Anna Isaksson, Docent in Sociology
Visualise problems to promote development
A main focus within Anna Isaksson's research is norm-critical design. It is a way of visualising invisible norms, ingrained ideas and things that are taken for granted in our everyday lives. According to Anna Isaksson, prejudice can lead to discrimination and exclusion of different groups. The method of norm-critical design is built on four steps: mapping and analysing, visualising, discussing, and reflecting. After going through those steps, the knowledge that has emerged is translated into a norm-critical design concept.
“Simply put, it is physical objects that illustrate and visualise the norms that we, in the first step, identified as obstacles. This can be perceived as provocative, which is also the point. We want to visualise problems and obstacles so that the organisation can jointly discuss what the situation looks like – and then be norm-creative and solution-oriented. This creates a space for change and innovation”, says Anna Isaksson.
The method with norm-critical design concepts has, among other things, been used to develop the physical environment within the fire service.
“Based on the norm-critical design concept, we worked together with the fire service and an architectural firm to develop a norm-creative solution that we call social construction norm”, says Anna Isaksson.
About Anna Isaksson
Where and when were you born?
I was born on April 24, 1980, and grew up in Falkenberg, where I also live now.
What is your educational background?
I have studied sociology, media and communications, and gender studies at Halmstad University. I did my PhD in Sociology at Lund University.
When did you come to Halmstad University?
I studied at the University between 2001 and 2005, and during my Master’s studies in Sociology I also worked in various EU-funded research and development projects at the University.
How come you chose Halmstad University?
I was very unsure about what I wanted to study. I come from a non-academic home background, and higher education felt both foreign and like something I did not know much about. When my older sister chose to study at the university, it awoke my interest in higher education. I applied for and got into both law and journalism programmes, but because I felt so insecure, I started studying a course at Halmstad University. I started with political science but switched to sociology – and then landed just right.”

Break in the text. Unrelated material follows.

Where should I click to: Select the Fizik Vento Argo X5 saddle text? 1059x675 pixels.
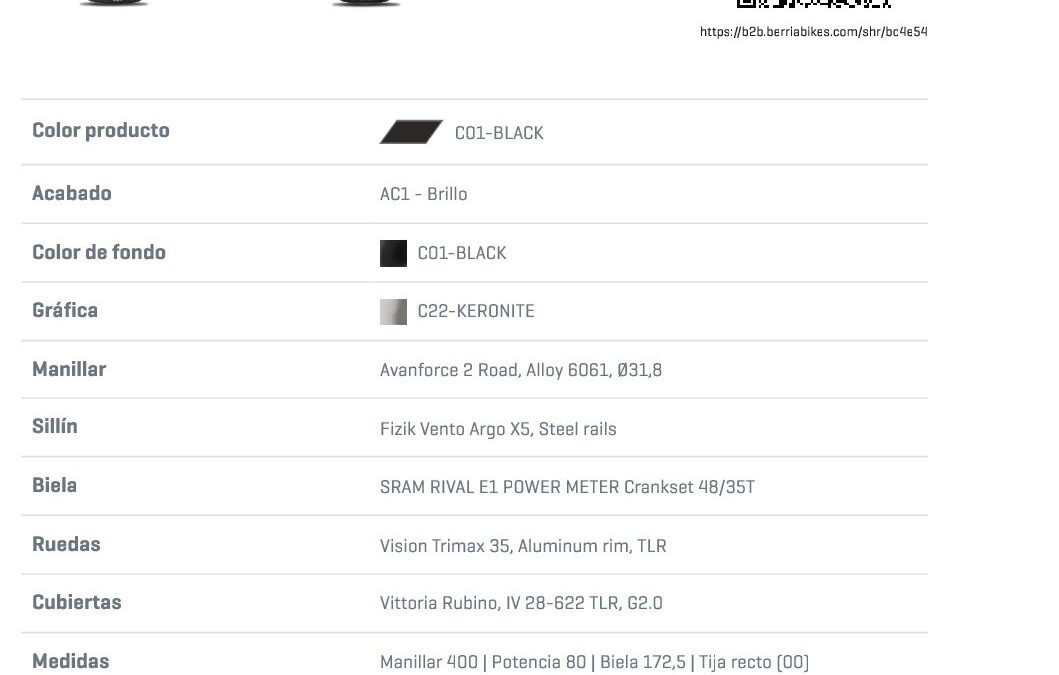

When and how did you become interested in these questions?
I developed an interest in the relationship between society and individuals and issues related to gender equality and diversity during primary school. My interest grew in upper-secondary school when I studied social sciences. Good and committed teachers played a big role.
Wants to prepare students for working life
Apart from doing research, Anna Isaksson also works at Leap for Life, which is an innovation centre that is based at the University and focuses on information-driven care. There, she participates in various projects, for example, within the care of the elderly. In that project, she has analysed and followed up the introduction of digital technology solutions. It is also important for Anna Isaksson to teach.
“Many of our students step into a working life that in many ways is not equal. Therefore, I think it is important that we as a university prepare them to be able to meet this”, says Anna Isaksson.
About Social construction norm
Social construction norm (in Swedish: Social byggnorm) began as an initiative to develop equal physical work environments. The purpose is to highlight how the physical environment and social relationships affect each other and to inspire new planning and building ways. Social construction norm has, among other things, helped to design inclusive changing rooms at fire stations.
Today, the social construction norm exists in the form of a website and a digital folder that can be used by organisations within, for example the rescue service, who want to build more equal premises.